Abstract Metastasis of cancer cells to secondary sites remains the leading cause of cancer related deaths, emphasizing a strong need for actionable targets in advanced stage cancer. To address this, we study novel dysregulated signaling mechanisms that cells utilize to metastasize to distal sites. Here, we focus on how outer mitochondrial membrane protein—Mitochondrial Rho GTPase 2 (MIRO2)—promotes tumor cell invasion and metastasis through a negative regulation of RhoA. Our previous work identified higher MIRO2 mRNA expression in cancer vs. normal patient samples, which correlated with worse patient outcomes. Furthermore, in the context of prostate cancer we demonstrated that MIRO2 was critical for 2D cell growth, anchorage-dependent and -independent colony formation, and tumor growth in vivo. However, it remains completely unknown if MIRO2 affects primary tumor growth or if this protein is important throughout tumor progression. Using siRNA mediated knockdown (KD) of MIRO2 we clearly show that MIRO2 KD ubiquitously reduces tumor cell invasion in breast, melanoma, pancreatic, and prostate cancer cell lines. Preliminary experiments modeling late-stage metastasis showed that tail vein injection of PC3 cells stably expressing MIRO2 targeting shRNA had reduced kidney and liver metastatic burden in comparison to PC3 cells with control shRNA. In further mechanistic studies, we identified novel MIRO2 binding partners and used siRNA to KD the top hits and observe changes in invasive capacity. We found that atypical myosin IX B (MYO9B) reduced the invasion of cells to the largest extent.
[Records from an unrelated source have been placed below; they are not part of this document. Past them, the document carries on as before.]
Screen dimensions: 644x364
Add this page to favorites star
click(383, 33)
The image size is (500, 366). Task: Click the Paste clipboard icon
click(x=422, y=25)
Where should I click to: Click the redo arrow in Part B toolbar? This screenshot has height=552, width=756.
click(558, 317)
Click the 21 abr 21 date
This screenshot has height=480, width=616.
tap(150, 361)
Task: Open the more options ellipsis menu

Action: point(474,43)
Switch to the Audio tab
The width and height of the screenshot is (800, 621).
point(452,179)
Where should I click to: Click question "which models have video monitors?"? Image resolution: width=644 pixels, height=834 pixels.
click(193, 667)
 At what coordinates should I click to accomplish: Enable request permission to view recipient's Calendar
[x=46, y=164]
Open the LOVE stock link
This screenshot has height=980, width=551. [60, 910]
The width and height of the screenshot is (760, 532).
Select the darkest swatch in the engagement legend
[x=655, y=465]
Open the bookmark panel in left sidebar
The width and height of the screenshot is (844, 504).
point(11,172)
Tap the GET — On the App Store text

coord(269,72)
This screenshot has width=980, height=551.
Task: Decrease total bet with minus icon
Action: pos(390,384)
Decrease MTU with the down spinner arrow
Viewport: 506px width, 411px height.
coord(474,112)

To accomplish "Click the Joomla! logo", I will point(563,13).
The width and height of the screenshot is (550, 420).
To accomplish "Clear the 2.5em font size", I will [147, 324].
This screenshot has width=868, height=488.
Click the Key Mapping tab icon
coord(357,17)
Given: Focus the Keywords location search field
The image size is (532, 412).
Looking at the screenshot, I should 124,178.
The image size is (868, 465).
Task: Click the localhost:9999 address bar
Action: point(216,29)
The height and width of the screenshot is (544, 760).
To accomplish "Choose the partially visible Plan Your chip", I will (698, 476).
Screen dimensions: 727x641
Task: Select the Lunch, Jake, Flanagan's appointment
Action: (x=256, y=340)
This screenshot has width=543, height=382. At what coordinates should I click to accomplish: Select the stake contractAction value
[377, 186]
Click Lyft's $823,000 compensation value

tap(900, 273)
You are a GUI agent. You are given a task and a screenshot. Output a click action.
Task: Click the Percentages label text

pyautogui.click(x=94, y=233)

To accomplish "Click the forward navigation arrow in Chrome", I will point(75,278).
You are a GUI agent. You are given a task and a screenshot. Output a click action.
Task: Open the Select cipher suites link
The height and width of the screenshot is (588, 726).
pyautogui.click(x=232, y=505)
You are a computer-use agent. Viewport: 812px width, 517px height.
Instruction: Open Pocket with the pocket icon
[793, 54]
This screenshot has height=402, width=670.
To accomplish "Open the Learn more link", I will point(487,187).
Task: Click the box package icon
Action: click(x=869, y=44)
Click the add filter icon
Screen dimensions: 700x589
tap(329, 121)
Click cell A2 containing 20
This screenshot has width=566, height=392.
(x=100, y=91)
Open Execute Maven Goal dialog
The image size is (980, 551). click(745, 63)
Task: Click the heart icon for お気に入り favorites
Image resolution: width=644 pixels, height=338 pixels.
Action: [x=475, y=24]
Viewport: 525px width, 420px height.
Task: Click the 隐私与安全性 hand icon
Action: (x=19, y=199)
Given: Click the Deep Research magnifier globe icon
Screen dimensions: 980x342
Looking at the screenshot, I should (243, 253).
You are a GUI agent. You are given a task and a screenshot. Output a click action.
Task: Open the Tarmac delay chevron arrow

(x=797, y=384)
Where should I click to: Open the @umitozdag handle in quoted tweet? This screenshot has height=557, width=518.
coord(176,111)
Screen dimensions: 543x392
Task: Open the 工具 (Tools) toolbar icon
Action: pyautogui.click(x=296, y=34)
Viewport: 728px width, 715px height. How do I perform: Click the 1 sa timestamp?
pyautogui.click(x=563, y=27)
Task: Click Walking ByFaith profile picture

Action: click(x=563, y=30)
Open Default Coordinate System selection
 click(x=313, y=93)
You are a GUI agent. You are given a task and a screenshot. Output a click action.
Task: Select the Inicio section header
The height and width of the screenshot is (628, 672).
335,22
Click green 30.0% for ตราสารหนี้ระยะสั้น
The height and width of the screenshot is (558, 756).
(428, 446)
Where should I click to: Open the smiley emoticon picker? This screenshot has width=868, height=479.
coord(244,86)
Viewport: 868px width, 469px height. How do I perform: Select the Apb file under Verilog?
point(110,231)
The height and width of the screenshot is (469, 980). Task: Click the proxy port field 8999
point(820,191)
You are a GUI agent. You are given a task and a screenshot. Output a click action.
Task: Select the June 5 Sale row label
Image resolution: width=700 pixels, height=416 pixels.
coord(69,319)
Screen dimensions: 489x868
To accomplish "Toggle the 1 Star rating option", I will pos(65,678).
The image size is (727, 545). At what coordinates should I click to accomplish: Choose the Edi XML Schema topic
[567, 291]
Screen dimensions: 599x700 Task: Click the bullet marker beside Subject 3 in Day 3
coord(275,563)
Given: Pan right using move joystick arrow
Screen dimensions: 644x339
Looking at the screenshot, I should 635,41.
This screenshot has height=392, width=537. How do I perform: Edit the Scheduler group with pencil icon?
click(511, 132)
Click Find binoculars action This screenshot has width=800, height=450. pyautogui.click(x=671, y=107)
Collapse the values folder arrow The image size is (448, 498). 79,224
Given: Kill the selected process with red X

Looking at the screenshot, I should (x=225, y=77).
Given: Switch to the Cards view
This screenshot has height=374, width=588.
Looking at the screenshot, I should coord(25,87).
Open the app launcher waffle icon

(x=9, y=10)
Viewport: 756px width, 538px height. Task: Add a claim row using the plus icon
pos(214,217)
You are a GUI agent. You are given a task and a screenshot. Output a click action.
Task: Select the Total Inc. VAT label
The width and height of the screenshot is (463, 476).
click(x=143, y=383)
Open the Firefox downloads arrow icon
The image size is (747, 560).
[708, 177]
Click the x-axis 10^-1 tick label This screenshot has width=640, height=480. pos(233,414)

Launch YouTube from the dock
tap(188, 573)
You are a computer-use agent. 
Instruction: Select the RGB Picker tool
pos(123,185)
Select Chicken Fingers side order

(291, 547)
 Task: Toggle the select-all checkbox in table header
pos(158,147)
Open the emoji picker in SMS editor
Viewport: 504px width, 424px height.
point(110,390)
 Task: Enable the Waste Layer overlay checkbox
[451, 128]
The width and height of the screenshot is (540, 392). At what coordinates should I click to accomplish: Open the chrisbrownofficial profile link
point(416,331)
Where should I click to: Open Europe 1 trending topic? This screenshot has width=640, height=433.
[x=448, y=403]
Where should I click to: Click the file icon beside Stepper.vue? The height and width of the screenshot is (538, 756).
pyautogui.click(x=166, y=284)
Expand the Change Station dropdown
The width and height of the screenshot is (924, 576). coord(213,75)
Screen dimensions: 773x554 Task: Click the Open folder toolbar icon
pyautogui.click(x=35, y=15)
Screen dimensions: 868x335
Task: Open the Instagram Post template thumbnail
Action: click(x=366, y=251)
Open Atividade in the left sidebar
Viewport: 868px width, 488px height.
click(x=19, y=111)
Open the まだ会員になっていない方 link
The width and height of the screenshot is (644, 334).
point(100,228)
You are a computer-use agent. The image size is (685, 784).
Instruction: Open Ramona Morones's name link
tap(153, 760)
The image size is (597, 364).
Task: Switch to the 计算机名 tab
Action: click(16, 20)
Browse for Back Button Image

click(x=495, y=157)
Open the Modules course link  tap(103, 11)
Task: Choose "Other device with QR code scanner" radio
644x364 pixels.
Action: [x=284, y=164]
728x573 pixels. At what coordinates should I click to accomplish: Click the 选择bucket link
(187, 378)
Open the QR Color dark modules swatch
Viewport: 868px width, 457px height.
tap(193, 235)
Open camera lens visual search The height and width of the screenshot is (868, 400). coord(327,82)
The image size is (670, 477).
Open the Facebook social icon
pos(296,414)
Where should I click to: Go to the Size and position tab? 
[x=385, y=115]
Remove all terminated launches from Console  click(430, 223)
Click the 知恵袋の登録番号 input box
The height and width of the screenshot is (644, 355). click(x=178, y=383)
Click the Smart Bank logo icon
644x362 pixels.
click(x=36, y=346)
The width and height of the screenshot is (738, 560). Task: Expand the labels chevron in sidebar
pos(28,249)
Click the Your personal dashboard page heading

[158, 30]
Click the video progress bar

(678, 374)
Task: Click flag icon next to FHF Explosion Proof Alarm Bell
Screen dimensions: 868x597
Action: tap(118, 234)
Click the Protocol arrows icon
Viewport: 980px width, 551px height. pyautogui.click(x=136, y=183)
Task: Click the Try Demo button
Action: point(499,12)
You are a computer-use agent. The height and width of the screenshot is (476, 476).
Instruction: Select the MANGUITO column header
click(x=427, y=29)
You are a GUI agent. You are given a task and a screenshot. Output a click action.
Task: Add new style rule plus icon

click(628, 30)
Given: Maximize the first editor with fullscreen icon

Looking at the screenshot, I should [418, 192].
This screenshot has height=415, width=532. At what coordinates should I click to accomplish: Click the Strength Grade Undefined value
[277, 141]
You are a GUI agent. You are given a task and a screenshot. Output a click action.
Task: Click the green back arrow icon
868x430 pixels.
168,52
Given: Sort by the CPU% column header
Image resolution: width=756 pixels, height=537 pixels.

MYO9B is a plus-end direct atypical myosin known to control cell motility through spatially inactivating RhoA at the leading edge of migrating cells. Excitingly, MIRO2 KD showed an increase in active RhoA phenocopying MYO9B KD. Lastly, in pilot experiments we found that dual KD of MIRO2 and RhoA rescued invasive capacity in comparison to MIRO2 KD alone. Taken together, we propose a novel signaling mechanism by which MIRO2 broadly promotes invasion and metastasis through MYO9B dependent inactivation of RhoA. Citation Format: Dillon P. Boulton, Madison Furnish, M. Cecilia Caino. A novel role for Mitochondrial Rho GTPase 2 in tumor cell invasion and metastasis [abstract]. In: Proceedings of the AACR Special Conference: Cancer Metastasis; 2022 Nov 14-17; Portland, OR. Philadelphia (PA): AACR; Cancer Res 2022;83(2 Suppl_2):Abstract nr A043.